**EXERCISE**
When a line in the listing below contains the word "Dickies", return a copy of that line.

**EXTRACTED MATERIAL**
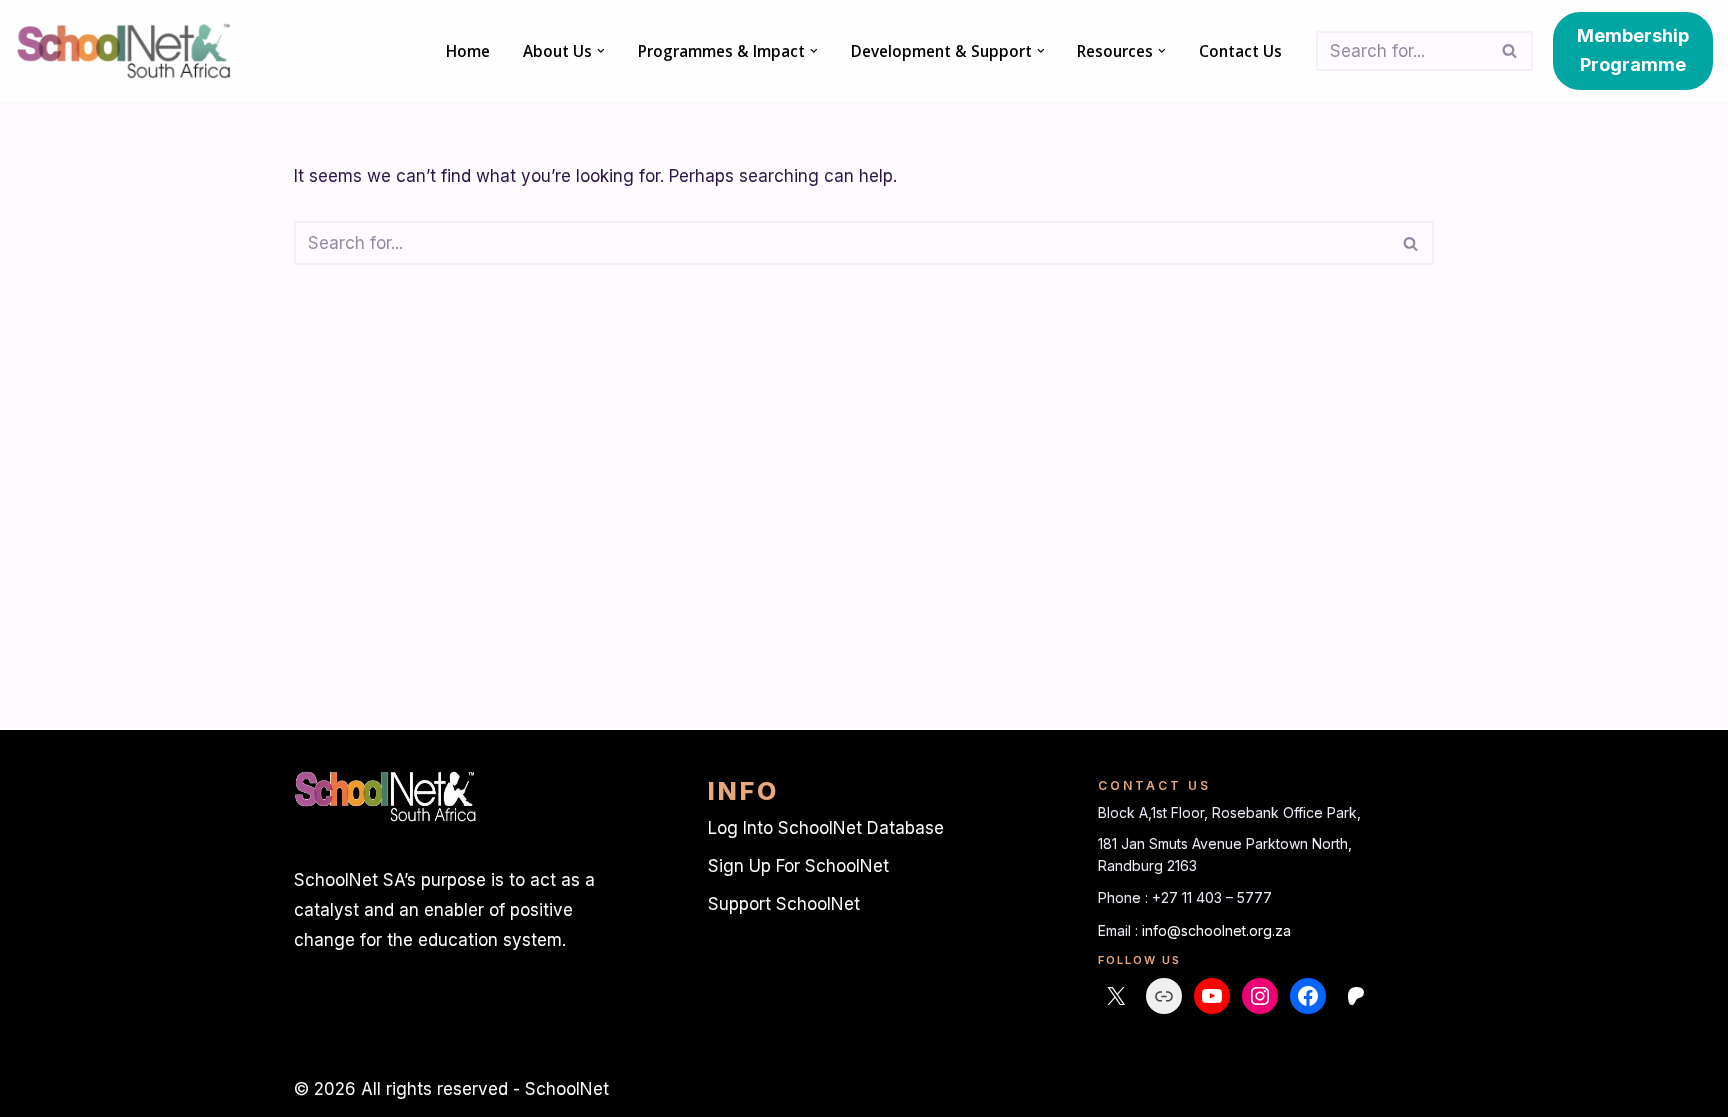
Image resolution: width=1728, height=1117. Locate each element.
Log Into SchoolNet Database (826, 828)
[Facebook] (1308, 996)
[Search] (1510, 51)
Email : (1120, 930)
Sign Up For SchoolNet (798, 866)
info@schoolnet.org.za (1216, 930)
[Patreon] (1356, 996)
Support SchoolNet (784, 904)
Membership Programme (1633, 50)
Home (468, 51)
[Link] (1164, 996)
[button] (601, 51)
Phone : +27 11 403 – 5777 (1185, 897)
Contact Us (1240, 51)
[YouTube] (1212, 996)
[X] (1116, 996)
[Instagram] (1260, 996)
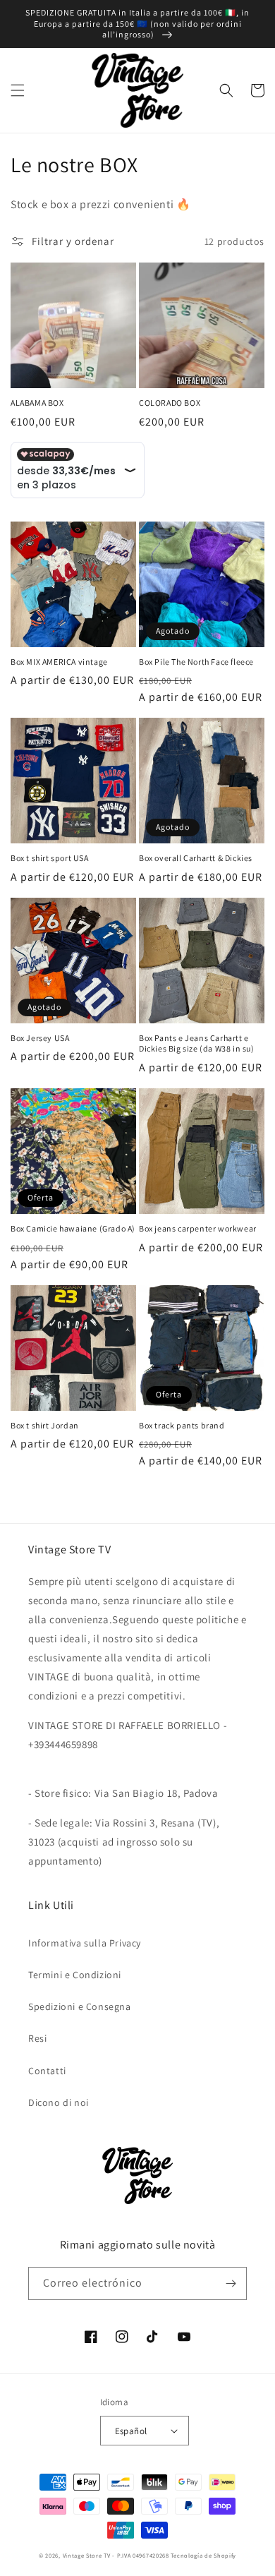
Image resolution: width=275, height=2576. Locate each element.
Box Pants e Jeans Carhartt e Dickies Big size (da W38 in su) (197, 1043)
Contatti (47, 2070)
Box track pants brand (182, 1425)
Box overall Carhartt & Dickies (195, 858)
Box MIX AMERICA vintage (59, 661)
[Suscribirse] (230, 2283)
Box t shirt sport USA (50, 858)
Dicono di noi (58, 2102)
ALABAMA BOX (37, 402)
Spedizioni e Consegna (79, 2006)
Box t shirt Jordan (45, 1425)
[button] (17, 90)
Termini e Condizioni (74, 1974)
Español (131, 2431)
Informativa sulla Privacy (84, 1943)
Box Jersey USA (40, 1038)
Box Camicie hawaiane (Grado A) (73, 1228)
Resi (37, 2038)
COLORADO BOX (169, 402)
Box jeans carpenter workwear (198, 1228)
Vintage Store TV (87, 2555)
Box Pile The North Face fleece (196, 661)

**EXERCISE ANSWER**
Box Pants e Jeans Carhartt e Dickies Big size (da W38 in su) (197, 1043)
Box overall Carhartt & Dickies (195, 858)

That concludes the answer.